People look a board displaying the pictures of some of the students who were killed by gunmen at Garissa University College, as Kenyans continue to pay their respects at the "Freedom Corner" in Kenya's capital Nairobi, April 9, 2015. |

Garissa University College in Kenya, which suffered a mass terror attack resulting in the deaths of close to 150 Christian students, has officially reopened nine months later.

BBC News reported that staff and students are expected back on campus next week, as the college and indeed the entire country hopes to continue on the path to recovery.

The terror attack on April 2, 2015, was carried out by militants from Somalia's al-Shabaab extremist organization, in which gunmen stormed the college, held it hostage for more than 10 hours, and separated Christian from Muslim students. As many as 148 people were dead at the end, mainly Christian students.
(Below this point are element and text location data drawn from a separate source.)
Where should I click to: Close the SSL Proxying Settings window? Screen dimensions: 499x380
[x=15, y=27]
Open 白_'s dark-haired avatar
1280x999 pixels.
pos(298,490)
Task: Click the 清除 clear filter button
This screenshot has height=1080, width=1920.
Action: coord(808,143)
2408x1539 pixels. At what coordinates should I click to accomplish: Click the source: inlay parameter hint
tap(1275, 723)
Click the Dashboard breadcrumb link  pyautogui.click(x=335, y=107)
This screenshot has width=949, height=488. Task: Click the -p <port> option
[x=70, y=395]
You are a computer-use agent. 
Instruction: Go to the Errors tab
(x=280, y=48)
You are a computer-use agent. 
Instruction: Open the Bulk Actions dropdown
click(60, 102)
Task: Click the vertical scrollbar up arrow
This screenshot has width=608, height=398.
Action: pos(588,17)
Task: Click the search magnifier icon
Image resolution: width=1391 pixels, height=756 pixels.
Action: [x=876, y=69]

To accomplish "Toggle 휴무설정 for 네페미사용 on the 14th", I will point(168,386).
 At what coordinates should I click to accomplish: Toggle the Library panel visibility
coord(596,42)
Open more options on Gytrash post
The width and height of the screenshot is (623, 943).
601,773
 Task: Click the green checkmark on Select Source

Roman Catholic Bishop Joseph Alessandro of the Garissa Diocese praised the reopening of the college, though noted it is mainly Muslims that will be returning.

Close to 650 of the students who survived the attack transferred over to a sister campus in Eldoret, western Kenya, to continue their education, and are not expected to return to Garissa, university officials have said.

As part of new security measures, a police post has been set up on campus, while the Kenyan military continues its long campaign along with the African Union to drive out al-Shabaab from the region.

Kenya's Christians have been looking to remember the victims but also move forward from the tragedy. One Christian educator from Garissa, who lost her husband in a separate attack by a Muslim mob, said that the very first thing she did was ask God to show forgiveness.

The woman, identified by the name Gladys, told persecution watchdog group Open Doors in November that praying to God to forgive those who killed her husband "was tough, it was not easy."

"But one thing I had to allow myself to do, I had to allow God to deal with me in pain. The thing that I felt reaching out to me was love. And love these people who had done this. I tried very hard to think about this in my mind, but my heart was leading totally toward love," she added.

Back in December, Garissa Bishop, His Exc. Mgr. Joseph Alexander, praised an incident in which a group of Muslims risked their lives to save fellow Christian bus passengers in another al-Shabaab attack.

A group of militants had attacked a bus near the northeastern village of El Wak with the intention of separating Muslims from the Christians, much like what happened in April's Garissa slaughter, but this time a number of the Muslims stood up to the gunmen and told them "to kill them together or leave them alone."

Passengers said that some of the Muslims also gave the Christian women their hijabs, and helped others hide behind luggage.

"It is a very good thing; a concrete sign that Kenyan Muslims are against violence," the Garissa bishop said.

"The Shabaab now know that they do not have the support of the Muslim community," Alexander added. "We hope that we continue in this direction, because a year ago there was a similar attack that caused a massacre."

Although two people were killed and three others were injured in the attack, Kenyan officials said that the gesture by the Muslim passengers prevented a larger death count.